Everything from the line that holds "The height and" through the end of the records below is to be transcribed exactly, except the pictures.

> The data
-------

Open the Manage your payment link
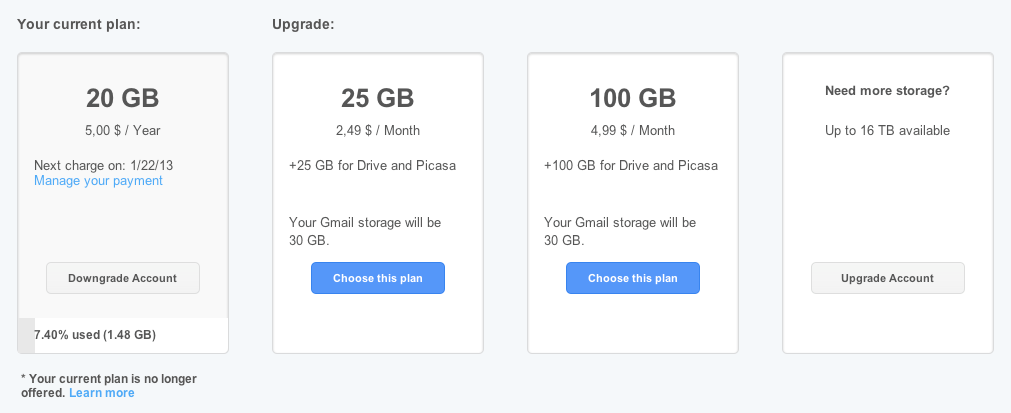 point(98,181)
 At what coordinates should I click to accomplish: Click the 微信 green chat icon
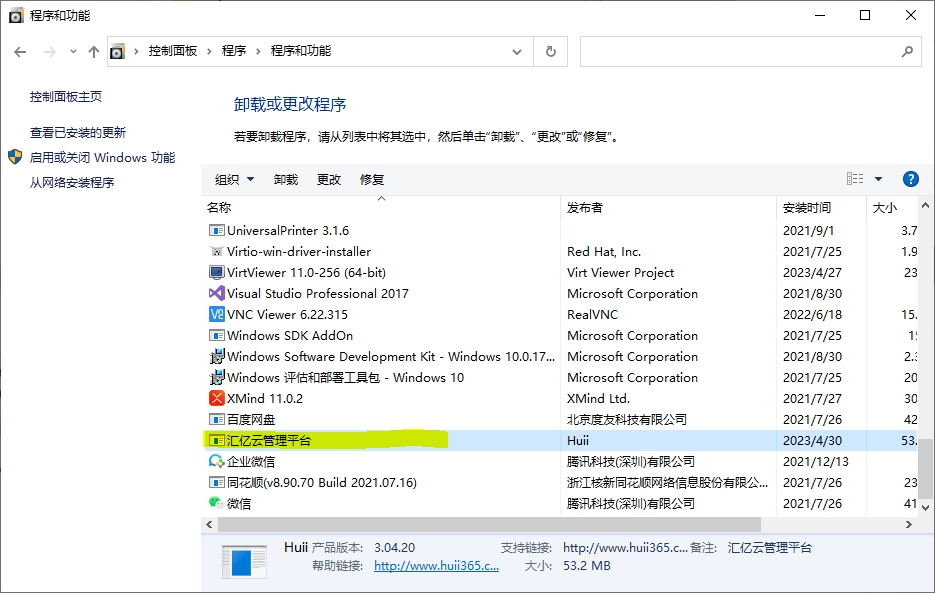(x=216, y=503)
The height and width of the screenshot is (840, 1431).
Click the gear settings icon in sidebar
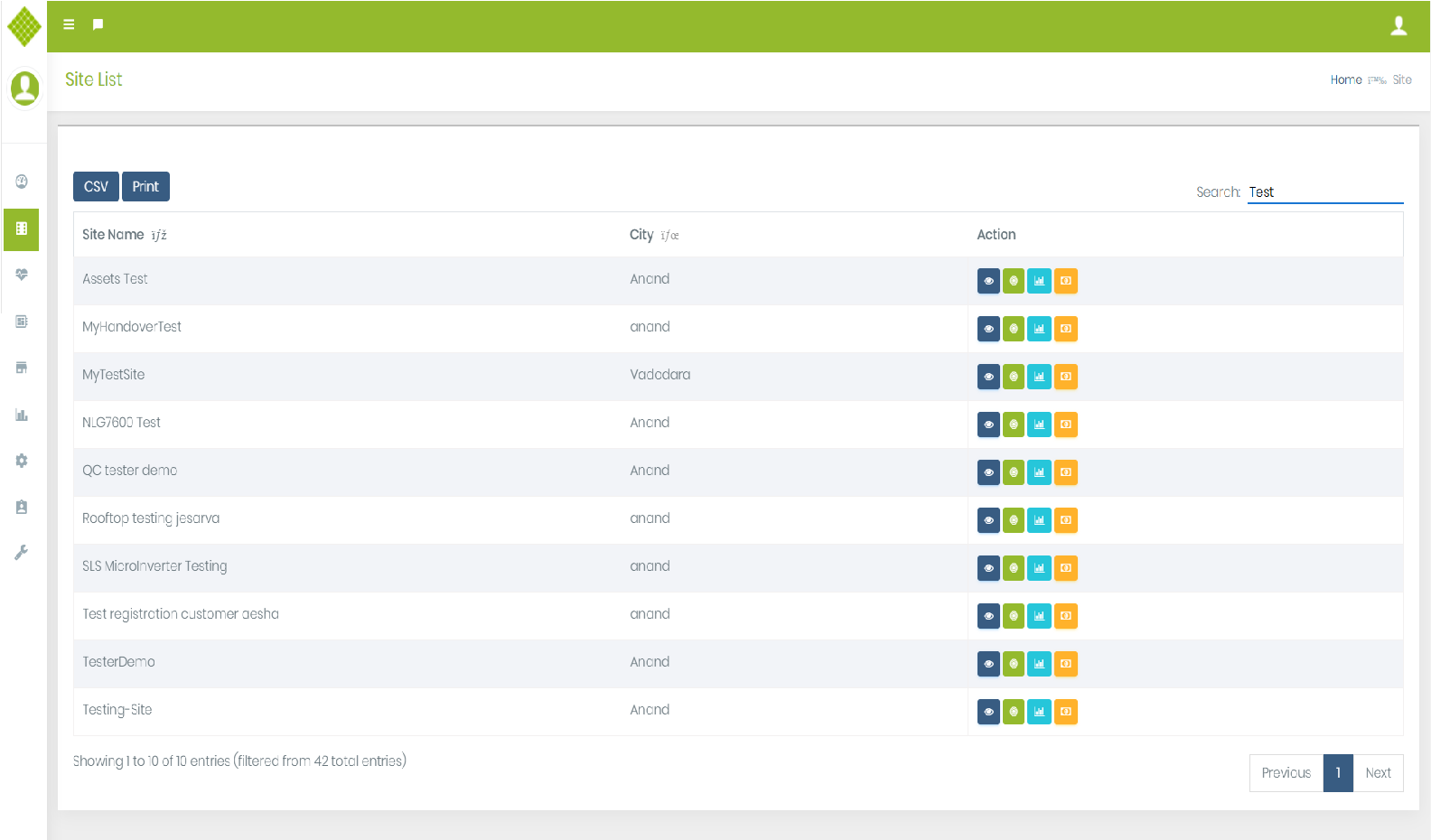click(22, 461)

-------

> Task response
The height and width of the screenshot is (840, 1431).
Click the gear settings icon in sidebar
click(22, 461)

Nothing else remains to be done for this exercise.